PROBLEM REQUIREMENTS:
To complete the exercise, write out all the data exactly.

Records drawn from a dataset:
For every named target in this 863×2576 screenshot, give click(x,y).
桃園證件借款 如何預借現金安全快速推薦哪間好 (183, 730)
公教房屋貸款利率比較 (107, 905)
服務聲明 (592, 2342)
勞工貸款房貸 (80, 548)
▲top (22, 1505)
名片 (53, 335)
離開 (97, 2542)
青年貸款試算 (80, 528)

EXERCISE SOLUTION:
For every named target in this 863×2576 screenshot, give click(x,y).
桃園證件借款 如何預借現金安全快速推薦哪間好 (183, 730)
公教房屋貸款利率比較 (107, 905)
服務聲明 (592, 2342)
勞工貸款房貸 (80, 548)
▲top (22, 1505)
名片 (53, 335)
離開 (97, 2542)
青年貸款試算 (80, 528)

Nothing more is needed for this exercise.